Monday, January 19, 2009



Open-plan offices making you sick

That firms with open plan offices might differ in other ways than their offices seems not to have been considered

The evidence is overwhelming - working in an open plan office is bad for your health. Australian scientists have reviewed the global pool of research into the effect of modern office design, concluding the switch to open-plan has led to lower productivity and higher worker stress. "The evidence we found was absolutely shocking,'' said researcher Dr Vinesh Oommen from the Queensland University of Technology's Institute of Health and Biomedical Innovation. "In 90 per cent of the research, the outcome of working in an open-plan office was seen as negative, with open-plan offices causing high levels of stress, conflict, high blood pressure, and a high staff turnover. "The high level of noise causes employees to lose concentration, leading to low productivity, there are privacy issues because everyone can see what you are doing on the computer or hear what you are saying on the phone, and there is a feeling of insecurity.''

Dr Oommen said there was also a higher chance of workplace conflict caused by "sitting so close to someone that each time their phone rings you can get irritated''. "I think most of us, including myself, can relate to that,'' he said.

Working in an open-plan office could contribute to higher blood pressure, Dr Oommen said, and an increased risk of illnesses as bugs such as the influenza virus were more swiftly passed around. "Based on these findings, I think employers around the country need to rethink the open-plan environment in their offices,'' he said. "The research found that the traditional design was better - small, private closed offices. "The problem is that employers are always looking for ways to cut costs, and using open-plan designs can save 20 per cent on construction.''

Dr Oommen's study has been published in the Asia-Pacific Journal of Health Management.

SOURCE






Addictive foods?

I have bacon and eggs for breakfast nearly every morning. Am I addicted to it? This is just another attempt to medicalize a social problem

Cornflakes, biscuits and soft drinks may be as addictive as cigarettes and are in danger of advertising bans, strict regulations, high taxes and health warning labels, scientists say. These and other heavily processed foods with a high glycaemic index (GI) trigger an addictive sugar rush that can be hard to resist and leads to obesity.

New Zealand scientists reviewed evidence showing compulsive food consumption has similar underlying brain mechanisms that result in drug dependence, and argue that heavily processed carbohydrates have the most potential to cause addiction. Lead researcher Simon Thornley, from Auckland Regional Public Health Service, said foods with a high GI caused blood-sugar levels to spike suddenly, and this sugar rush stimulates the same areas of the brain associated with addiction to nicotine and other drugs. Low-GI foods produce gradual rises in blood sugar and insulin levels, and a feeling of contentment and satiety.He said the theory, if proven, had important public health implications.
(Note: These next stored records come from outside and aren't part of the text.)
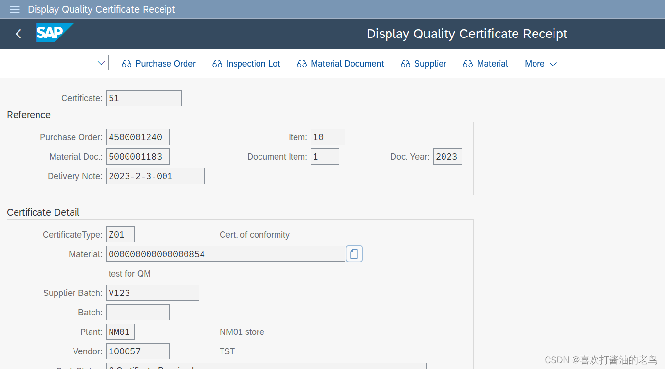Open the navigation hamburger menu
This screenshot has width=665, height=369.
[14, 9]
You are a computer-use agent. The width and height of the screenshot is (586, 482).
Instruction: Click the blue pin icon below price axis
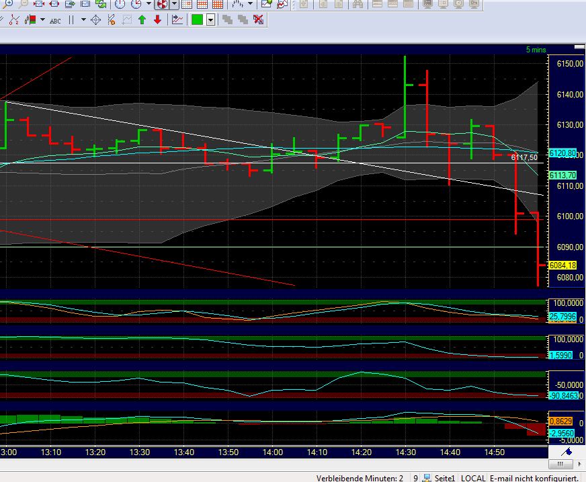point(567,451)
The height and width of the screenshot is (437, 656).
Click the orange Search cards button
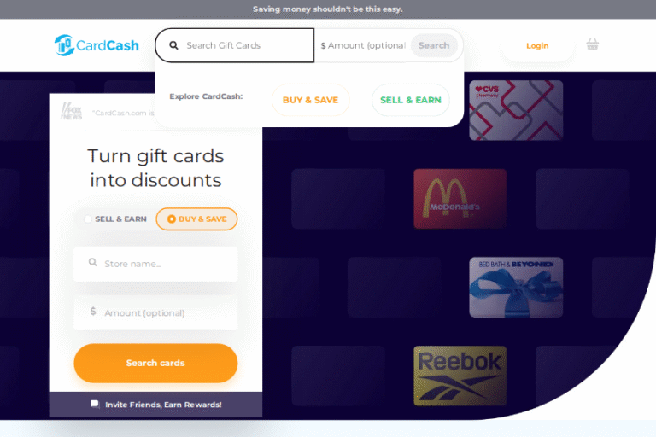pyautogui.click(x=155, y=363)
Nicole Wigan from Maroubra said she makes sure her two children eat a balanced diet, but her son, Jack, 4, "could eat junk food all day long if I let him".

Having a school holiday treat of fish and chips at La Perouse beach yesterday, Ms Wigan said while she's heard of the glycaemic index, she doesn't do the weekly grocery shop based on high- or low-GI foods. "I don't pay attention to it, but generally we eat quite a balanced diet and if they've eaten well, they can have a treat at night," she said.

This is the first time GI has been implicated as the predictor of the addictive potential of foods. Dr Thornley said evidence showed people who binged on high-carb foods experienced symptoms of addiction - loss of control, a compulsion to keep taking higher amounts to get the same buzz - and suffered withdrawal if they went cold turkey. And like those addicted to cocaine and alcohol, people with a higher body mass index had fewer brain pleasure receptors.

Carb addicts may benefit from getting their hit of blood sugar more slowly by eating low-GI foods or even using a food version of the nicotine patch. "Just as slow release forms of nicotine help smokers recover from addiction, low GI foods may reduce cravings in obese or overweight populations," Dr Thornley and his colleagues at the University of Auckland wrote in the journal Medical Hypotheses.

GI pioneer Jennie Brand-Miller, from the University of Sydney, welcomed the study but said the assertion high-GI foods have a shorter time to peak concentration in the bloodstream is incorrect. All foods take about 30 minutes to peak, but high-GI foods peak and fall at substantially greater levels, Professor Brand-Miller said. "It's a novel idea that draws on strong evidence that glucose consumption influences levels of the feel-good chemical serotonin in the brain."

An editorial in The American Journal of Psychiatry last year proposed some forms of obesity are driven by an excessive motivation for food and should be classified as a mental disorder, or "food addiction" in the upcoming Diagnostic and Statistical Manual of Mental Disorders. The director of the US National Institute on Drug Abuse, Nora Volkow, wrote that the symptoms of obesity - compulsive consumption of food and inability to restrain from eating - are remarkably parallel to those described for drug dependence.

The professor of population health at Deakin University, Boyd Swinburn, said while there were commonalities between drug-seeking behaviour and the extreme measures a starving person will go to for food, labelling obesity an addiction was "far-fetched".